People were making decorated "houses" from cakes and sugars centuries before the Brothers Grimm, and making molded ginger shapes earlier than the 16th century. Much more likely that the Grimm's just used an existing motif and the popularity grew from the story . . . which does make you wonder what the heck people were thinking of the houses AFTER the story became popular. |
Response to MineralMan (Reply #1)
Wed Dec 16, 2015, 07:26 PM
madinmaryland (64,137 posts)
13. Heh! It's DU:GD where we tend to overthink things and make mountains out of molehills!!
![]() ![]() But is interesting to learn a little bit of history!! |
Response to hedgehog (Original post)
Wed Dec 16, 2015, 04:18 PM
Warpy (105,736 posts)
6. They're European
and either started in the kitchens of the aristocracy or in shop windows. They were picked up because grain and molasses based decorations were relatively cheap. They were also unlikely to have been as elaborate as the ones produced in ordinary kitchens now.
As to the Brothers Grimm, they were writing down folk tales that had existed for centuries, devised during a time when danger and death were constant companions and most kids didn't live past their 5th birthday. The gingerbread house with the cannibalistic witch in it was a nice thing for hungry children. The witch was defeated, you know, and only ate bratty kids who tried to eat her house. |
Response to hedgehog (Original post)
Wed Dec 16, 2015, 04:24 PM
haele (11,691 posts)
8. Gingerbread houses are part of a tradition of edible table displays at feasts.
Records of displays of animals, cities, landscapes, houses, and characters or scenes from common folklore have been about for several millennia across the world.

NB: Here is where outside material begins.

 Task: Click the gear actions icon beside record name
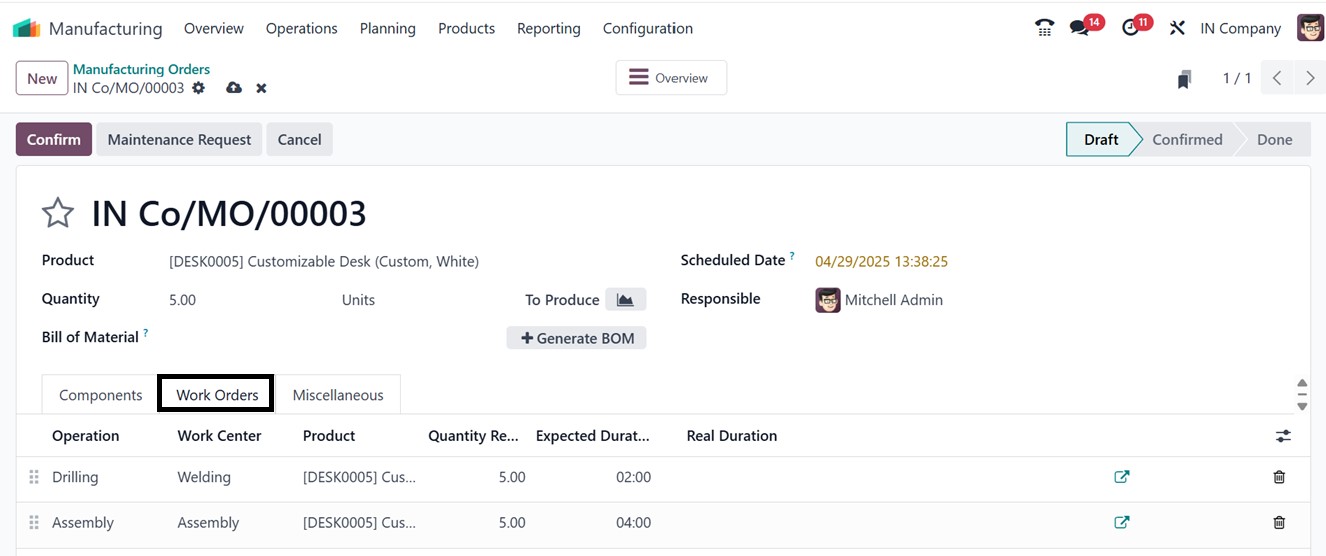(199, 88)
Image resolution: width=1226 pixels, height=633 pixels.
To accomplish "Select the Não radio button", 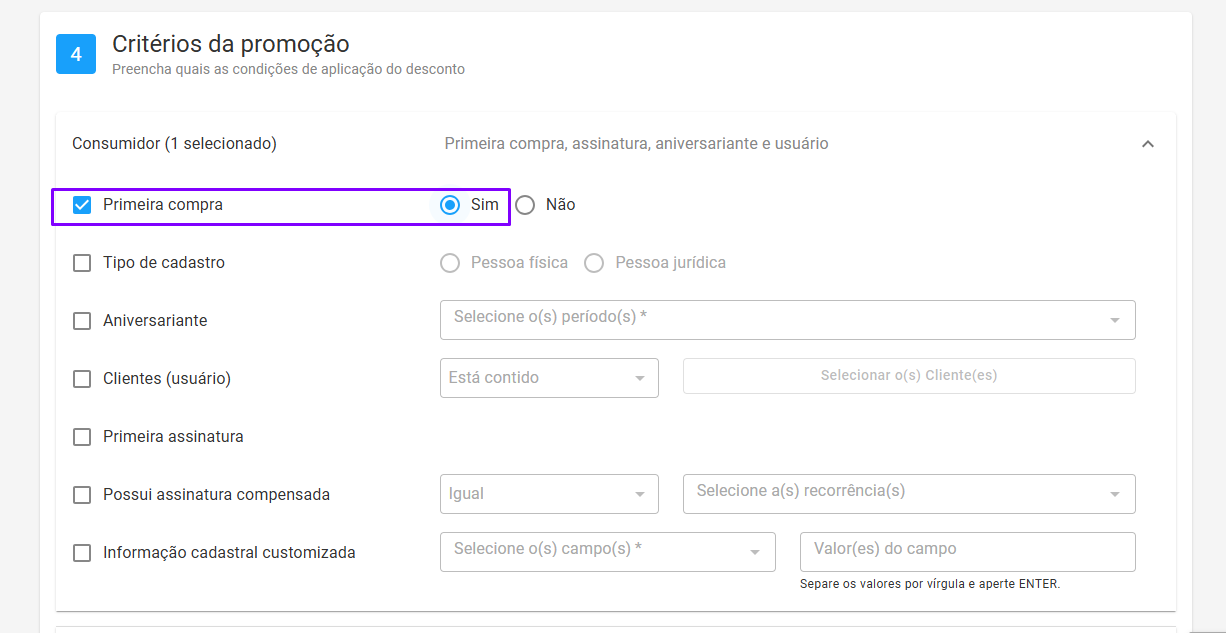I will [525, 205].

A common feast display in most households that weren't fantastically wealthy was some type of attractive manor house landscape made of cookie-like dough (to handle being carried from the kitchen area that was usually outside into where people were feasting) and some sort of edible paste or jam-gummy type decoration holding it together with decorated dried fruit or other confections. It would sit in the center of the "high table" for the last part of the feast, then be nibbled on as some form of after-gorging digestive aid (gingerbread at that time was made from a mixture of treacle, dried birch root, crystalized citrus peel, ginger, anise, cloves, and pepper and a malted barley flour). There was often filling of fruit and cream or soft herbed or otherwise flavored cheeses in the house. About two decades I built a small village display for a medieval-themed banquet using a 14th century recipe. The "gingerbread" I used for the houses ended up rather like a crumbly chewy cookie, and using a somewhat malted barley flour (barley flour mixed with brewer's yeast and malt - the best taste with that recipe) gave it a very hard shell that was difficult to slice through unless you chilled the baked gingerbread sheets. Haele |
Response to haele (Reply #8)
Wed Dec 16, 2015, 04:48 PM
Warpy (105,736 posts)
9. Ruth Goodman over at the BBC (on You Tube) has a "farm" series going
and it seems a marzipan centerpiece had been an Xmas thing for a very long time, even in ordinary farm houses, usually in the form of one of the animals. A transition to a gingerbread house would have taken place as spices became cheaper and more available as the Empires were established.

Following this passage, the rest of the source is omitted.